Thank the Fed for 'Stagflation'
Although it has not been publicly admitted by financial elites, Americans have been suffering for quite some time through the painful effects of "stagflation." Stagflation is the term which is used when there are rising overall prices coupled with sluggish or no economic growth. It is a double whammy for all, where job creation and real wages stagnate while prices increase, sometimes dramatically.
A phenomenon of the late 1970s, stagflation has supposedly been held in check by "prudent" monetary policy. However, as every consumer is well aware, such a notion is another myth propagated by the ruling establishment. Though there have been on-and-off periods of economic growth over the past generation, overall prices have continued to rise—not as sharply as in the late 1970s, but nonetheless, goods have gotten increasingly expensive except in a few sectors (such as computers) where real prices have actually fallen. What policymakers have done to conceal the problem is to redefine and change the methods they use to formulate price indices. For example, the consumer price index does not include food and oil prices. Even with the exemption of oil and food prices, over the past 12 months consumer prices have shot up 4.3%, a rate that has caught the attention of monetary officials. Charles Plossner, president of the Federal Reserve Bank of Philadelphia, said, "Since the summer almost all of the measures of inflation that we look at have begun to accelerate again, and in some cases pretty sharply." He continued, "Perhaps the inflationary pressures aremore broad-based than just energy" (The New York Times, Feb. 21, 2008).

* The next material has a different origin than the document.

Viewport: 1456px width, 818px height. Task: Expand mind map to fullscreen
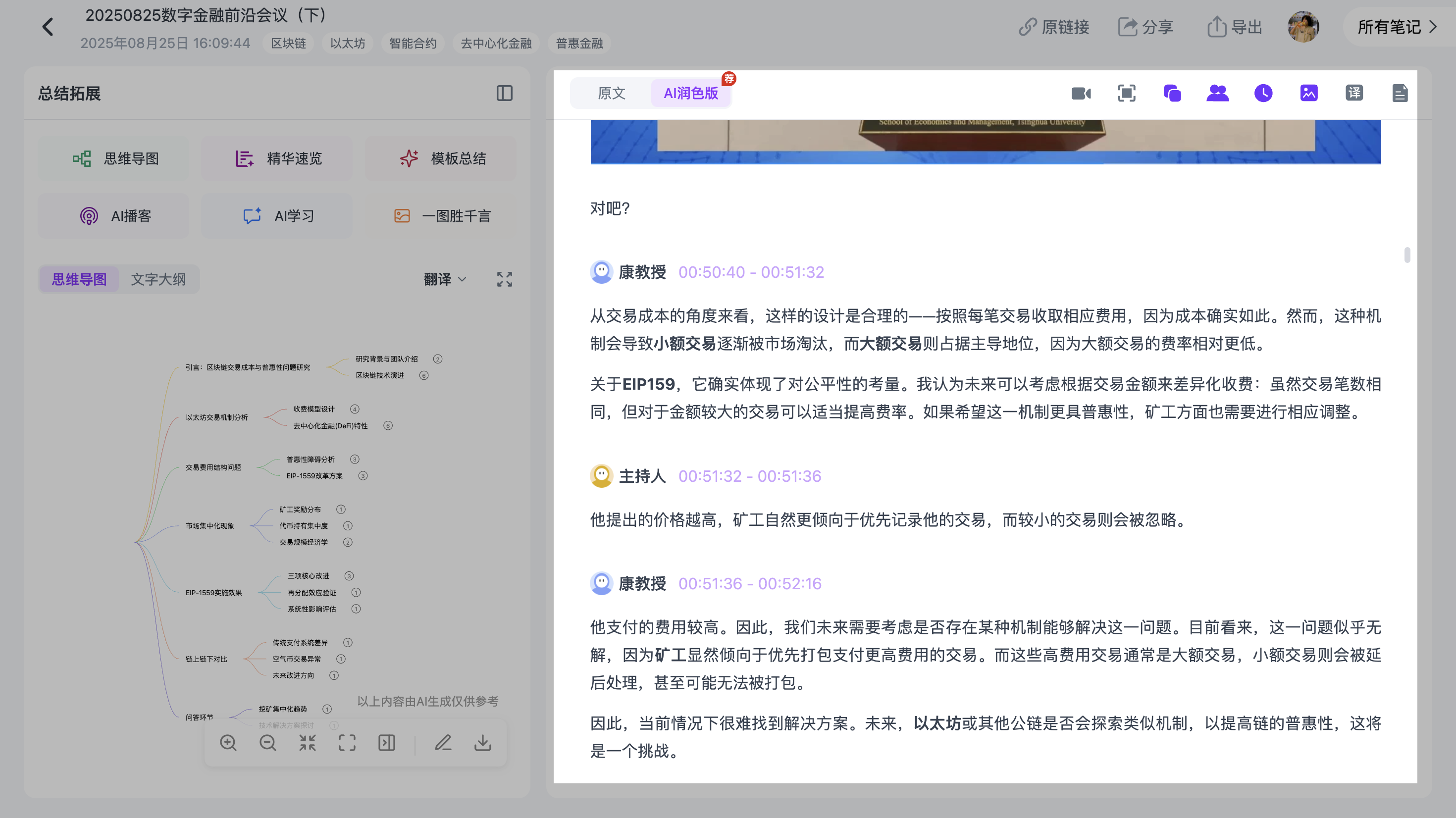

His boss, Federal Reserve Chairman Benjamin S. Bernanke, was evasive on the subject at his semiannual congressional appearance as he assured members that the Fed was on top of the situation: ". . . in the months ahead, the Federal Reserve will continue to closelymonitor inflation and inflationary expectations." While the Fed has belatedly admitted that there is a general economic slowdown, its officials are loath to speak of stagflation because it would mean an indictment of their own policies. Supposedly, the Fed's chief role is to be an "inflation fighter." At least that is what the two dominant but indistinguishable political parties have taught.
The reality of the matter is quite different than what the public has been led to believe about the nation's central bank. While it is touted as an inflation fighter, the Federal Reserve is anything but and is, in fact, the real culprit behind the current rise in prices and stagflation. Increases in overall prices are not inflationary, instead, price increases are the result of inflation which, traditionally, has been the term used for the expansion of the money supply. The increase in the supply of money generally leads to a reduction in its purchasing power.More dollars lower the value (purchasing power) of each monetary unit. As the nation's central bank, the Federal Reserve has the sole monopoly power over the money supply. It has the ability to increase or decrease the supply of dollars without restraint, which it does through the banking system.
Ever since the start of the housing and mortgage market crisis, the Fed has dramatically expanded the money supply. Paradoxically, the severe financial difficulties which the mortgage and housing industries are facing are due, in part, to the Fed's previous inflationary policy and the deceptive and lax lending practices of the mortgage industry itself.
The results of the Fed's monetary inflation has been rising domestic prices and a plummeting dollar which, over the past four years, has lost 24% of its value against a basket of six major currencies.
The cure for stagflation and the economy in general is to stop the Fed from inflating. However, since the nation's central bank has no real supervision or public oversight, it is not likely to do so. Thus, the only way to counteract the problem is to abolish the Fed and return to a sound monetary system based on a metallic (gold) standard as presidential hopeful Ron Paul has consistently spoken about throughout his campaign and over the course of his distinguished congressional career.
Economic growth can only come about through genuine savings, not via the printing press. Savings provide the crucial resources for capital investment and the payment of wages during the lengthy periods of production.
Until there is a fundamental change in the current monetary and banking system (a return to sound money), genuine long-term prosperity will be an illusion.